= DATA LINES =
+---+

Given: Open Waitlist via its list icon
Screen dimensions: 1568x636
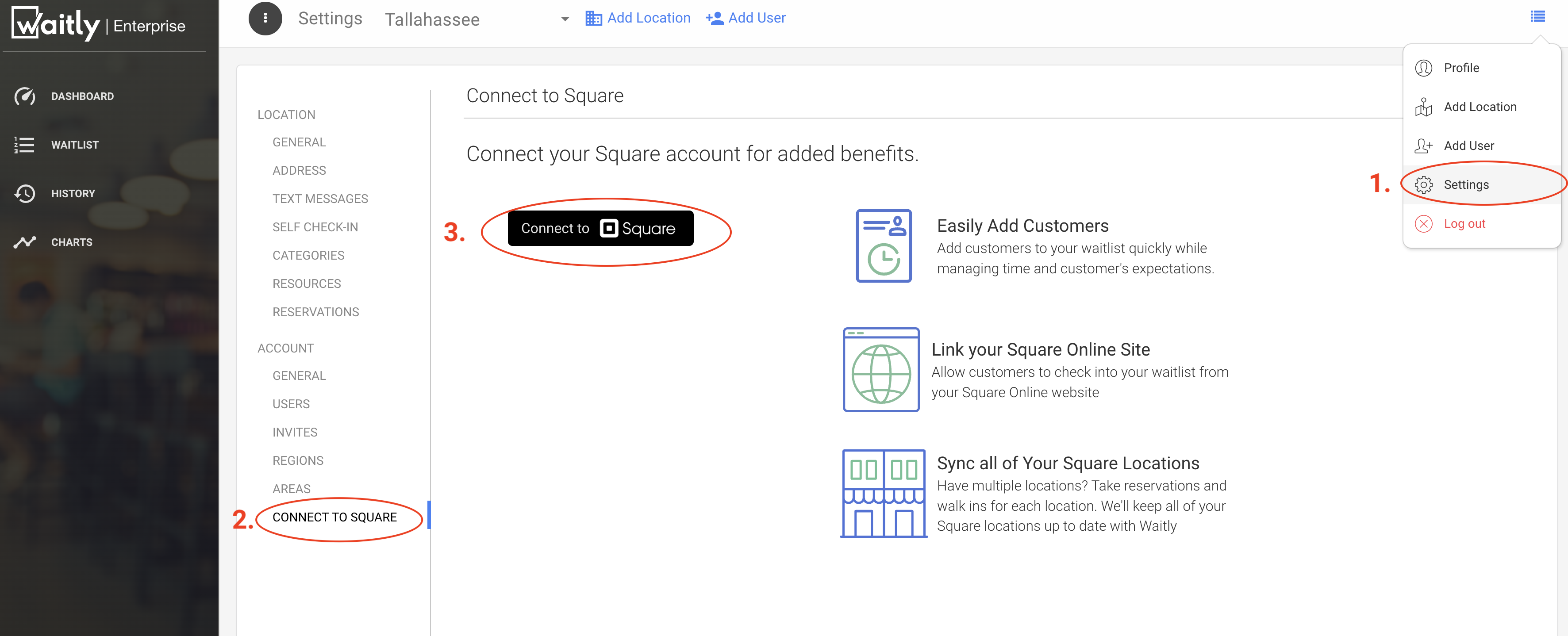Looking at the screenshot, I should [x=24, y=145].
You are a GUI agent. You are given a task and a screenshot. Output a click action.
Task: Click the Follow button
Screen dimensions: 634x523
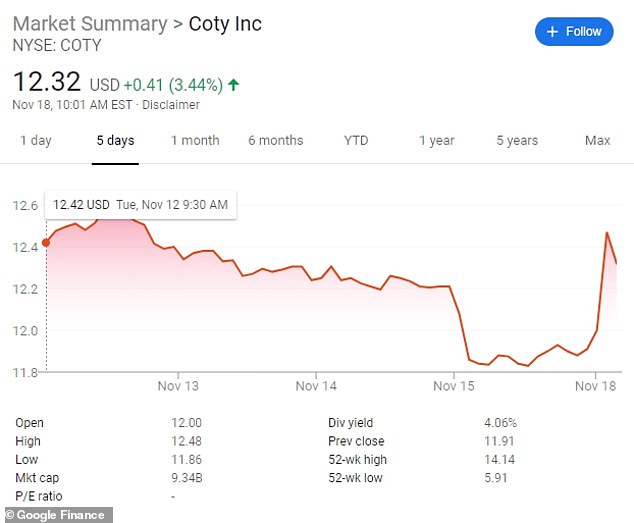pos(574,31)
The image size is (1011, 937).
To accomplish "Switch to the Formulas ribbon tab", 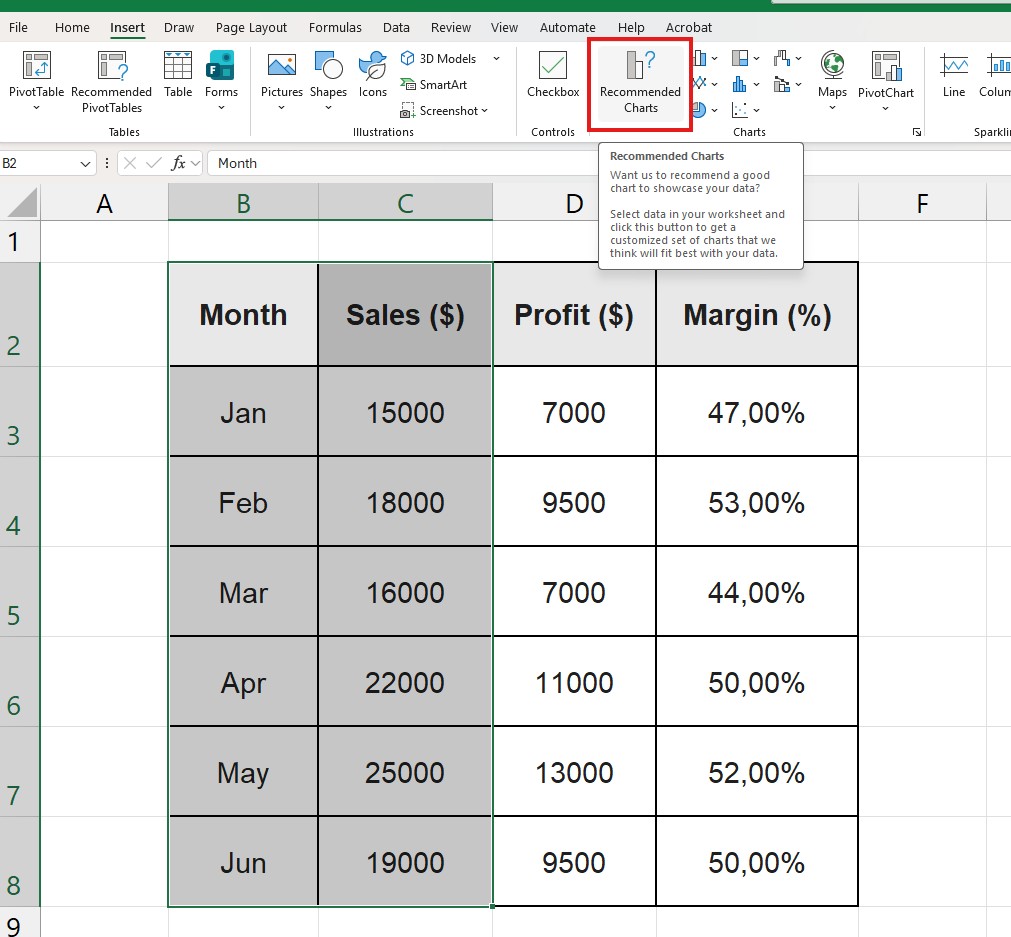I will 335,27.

+---+

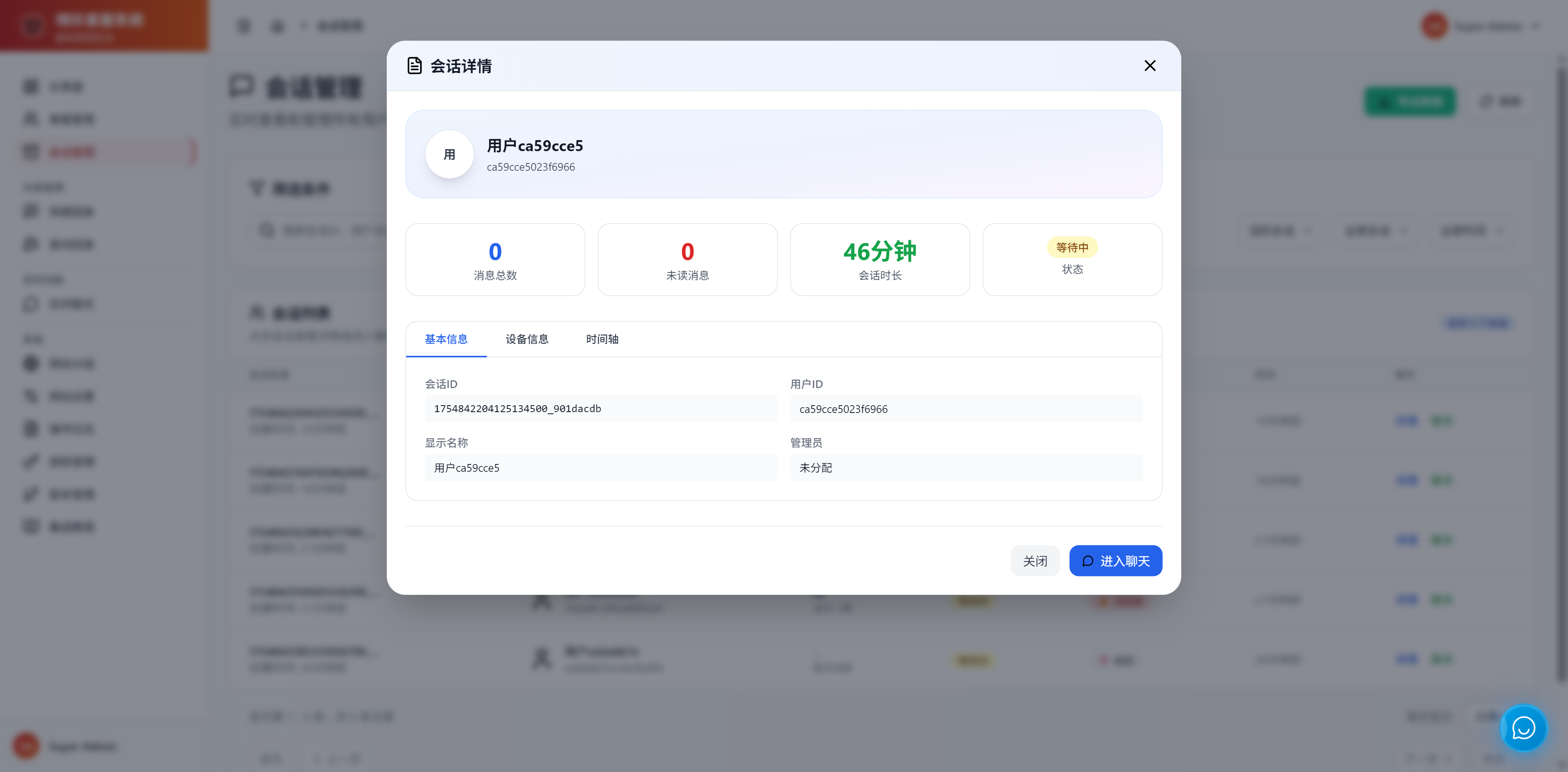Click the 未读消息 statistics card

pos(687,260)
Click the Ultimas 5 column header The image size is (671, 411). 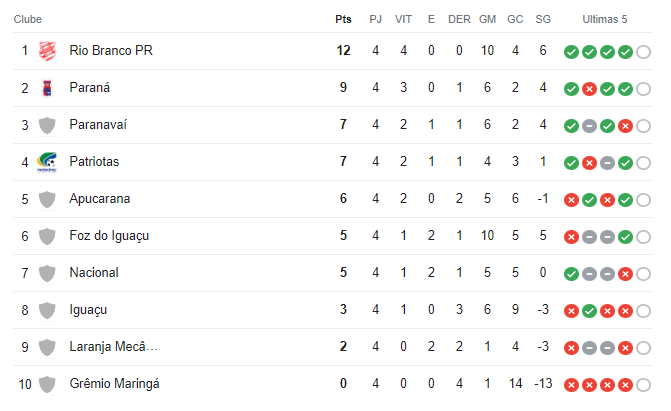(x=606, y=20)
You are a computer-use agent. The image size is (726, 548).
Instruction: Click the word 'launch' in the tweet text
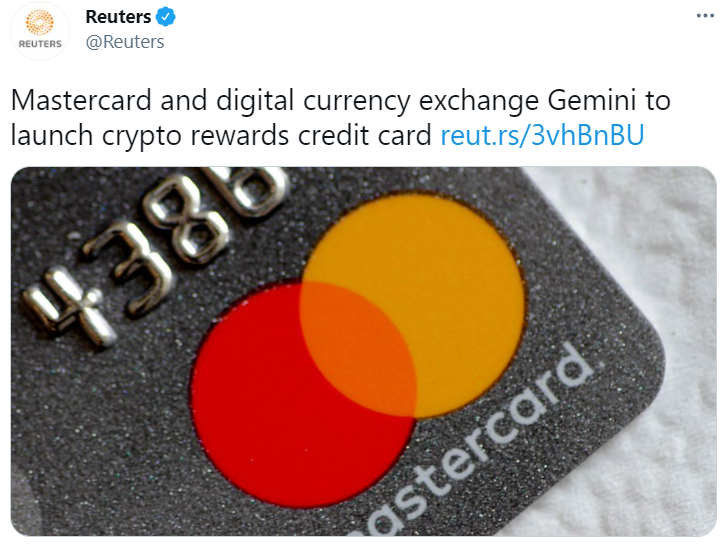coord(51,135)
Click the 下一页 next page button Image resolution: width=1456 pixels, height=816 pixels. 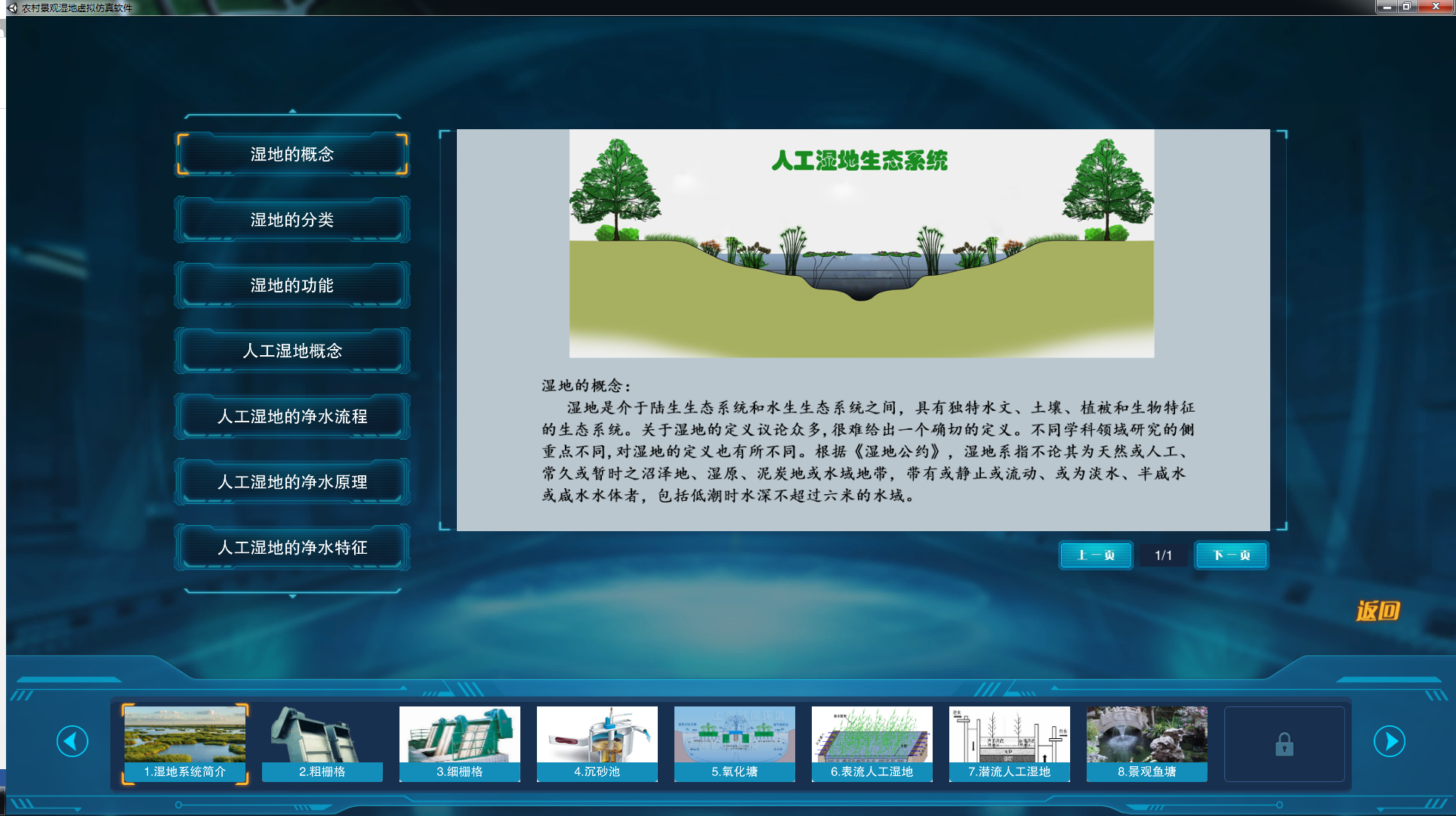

+---+

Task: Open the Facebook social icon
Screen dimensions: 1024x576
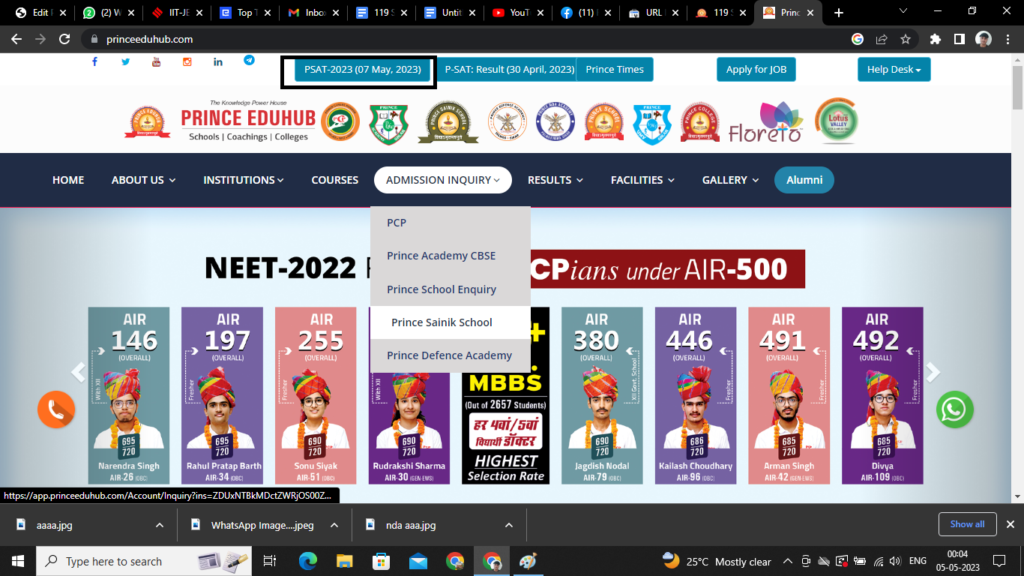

+---+

From the rows above, extract each line that contains the word "icon".

Given: Open Waitlist via its list icon
Task: Open the Facebook social icon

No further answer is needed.